The roof graphic is almost emulating a baseball cap
The Coupé has only two seats but a generous 280-litre boot compensates the lack of passenger space. The wide and high opening tailgate makes loading easier, and the space can accommodate a couple of medium size suitcases or even a pair of skis given the clever opening between the seats that allows for such long loads, as was demonstrated at the launch of the car last month.
Inside is familiar Mini territory, with the oversized circular instrument panels more in tune with product design, sporty material and general playful ambiance that has helped make the brand so modern and relevant to today’s market. Plus it features a cute pop-up rear spoiler for an added sporty look.
Mini is a unisex brand, seemingly driven by men and women in equal measures. I would even go as far as to say it represents the modern man – someone who is in touch with his aesthetic side but still values driving dynamics. It also signifies the modern woman who is design conscious but not afraid of a bit of go-kart handling.
The Coupé, though, is unashamedly pitched at men. Available only in Cooper and John Cooper Works (JCW) versions, it is a niche car offered within Mini’s sportier high-performance range. Even the design is thought to attract more male customers. This was pitched to me as I drove the cars around the Austrian Alps.
At first I wondered what I was going to do with such an obviously male-targeted car, but on reflection the gender differences are oh so artificial when it comes to sitting behind the wheel.
The flagship JCW Coupé is no doubt more of a boy car.

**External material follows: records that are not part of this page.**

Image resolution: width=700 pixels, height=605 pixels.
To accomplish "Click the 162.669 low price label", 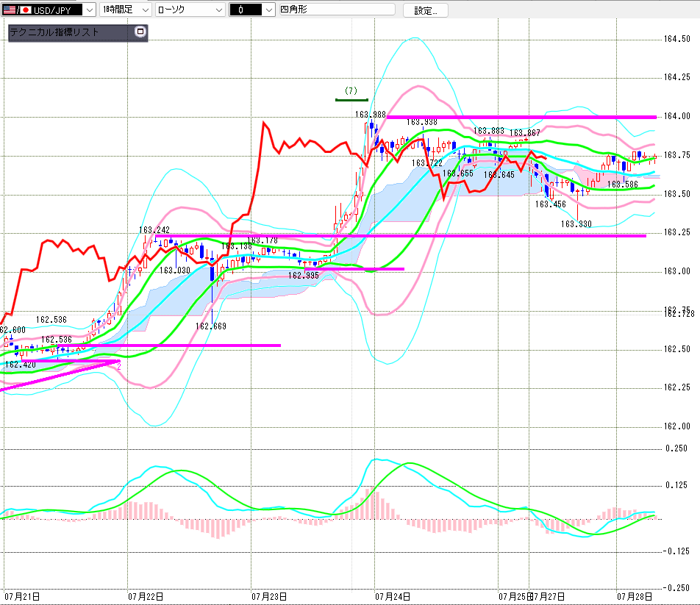I will [211, 326].
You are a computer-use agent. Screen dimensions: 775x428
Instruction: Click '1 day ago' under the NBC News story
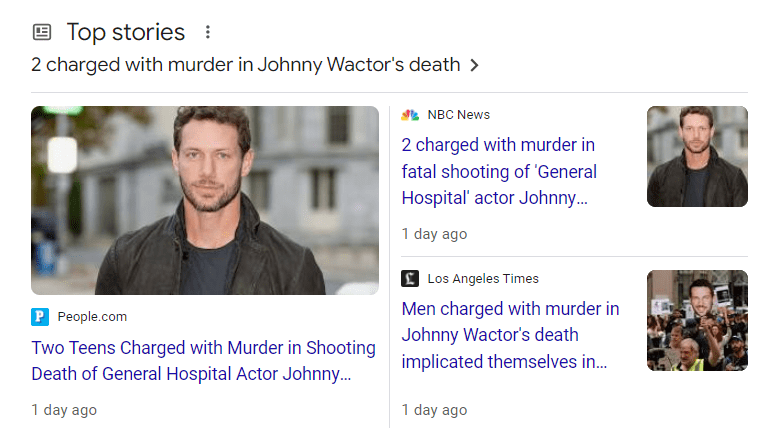pos(434,234)
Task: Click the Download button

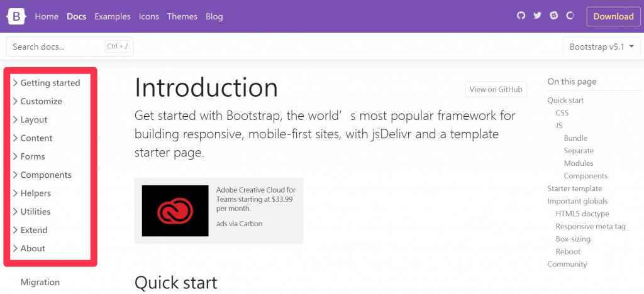Action: [x=613, y=16]

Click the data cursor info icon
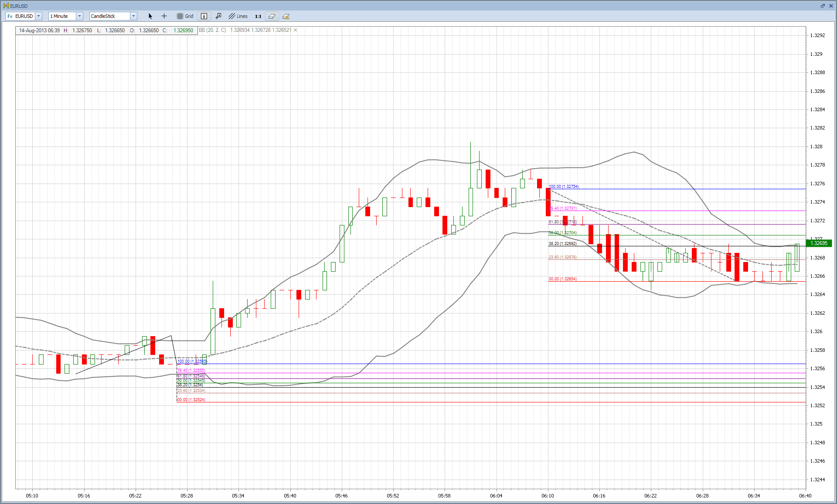click(218, 16)
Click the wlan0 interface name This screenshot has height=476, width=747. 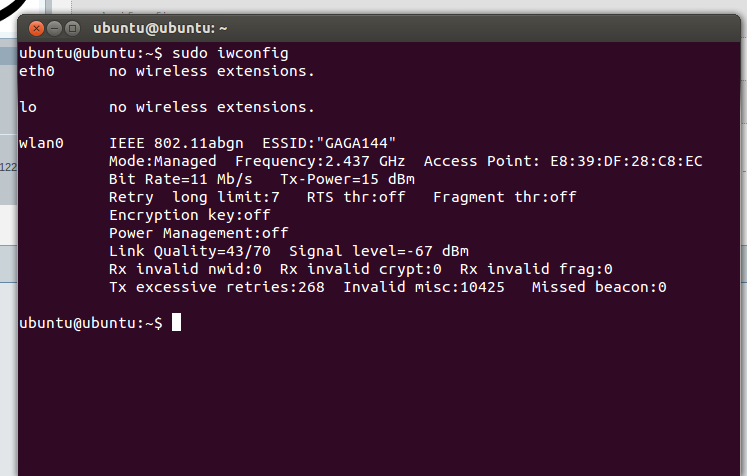click(x=42, y=143)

It looks racy with the bold stripe running along its hood and bonnet, and its powerful engine boasts the fastest acceleration and top speed of any volume-produced Mini with a 0-62 mph-sprint time of 6.4 seconds and a top speed of 149 mph. In this context it will probably resonate more with male customers. But is the Coupé really such a boy racer to alienate female drivers?
The floating roofline that is at the heart of its design adds a somewhat masculine touch.

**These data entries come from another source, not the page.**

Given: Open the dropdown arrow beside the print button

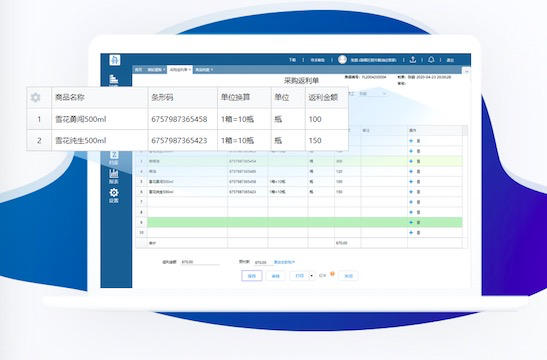Looking at the screenshot, I should (312, 276).
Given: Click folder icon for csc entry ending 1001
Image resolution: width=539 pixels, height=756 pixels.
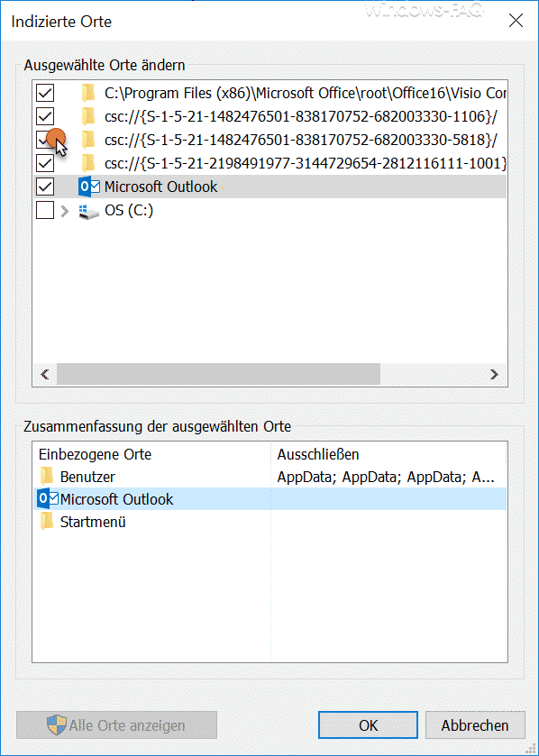Looking at the screenshot, I should 88,163.
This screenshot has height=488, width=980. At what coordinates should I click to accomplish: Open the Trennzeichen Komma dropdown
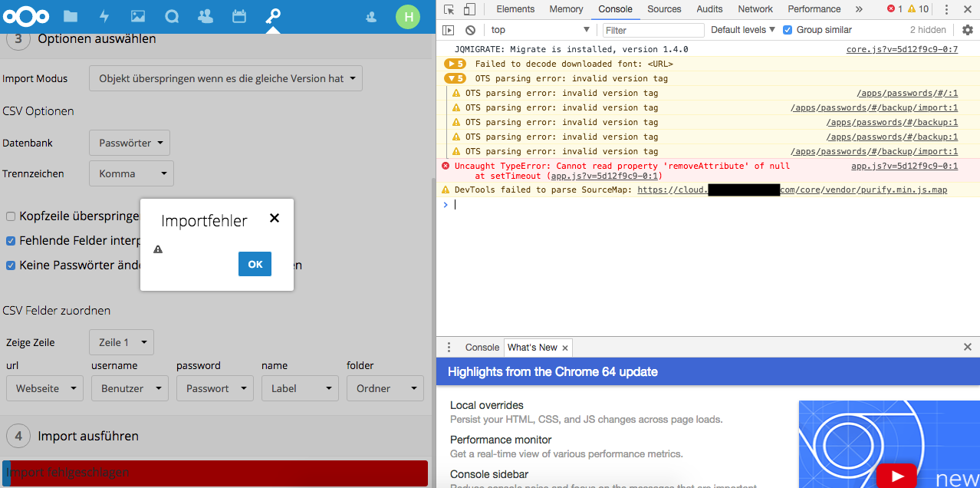coord(131,173)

“The roof graphic is almost emulating a baseball cap turned the other way to have an attitude, personality and status,” Anders Warming told me when the car was first revealed.
But then the roof can be ordered in various shades, as can the exterior shade and interior trim. “Mini is all about the details – as you spend more time with it you discover new details,” the designer said as he shows me the subtle ambiance lighting inside. The interior offers extended colour options like a mid-brown toffee colour that is new to the range.
“We are the world champions at really offering personalisation to our customers. It is an event ordering a Mini,” enthuses Warming. “You can apply an entire ‘yours’ programme to this car as we believe luxury should come in all sizes.”
Surely the Coupé is a car that will appeal to women and the modern man in equal measures.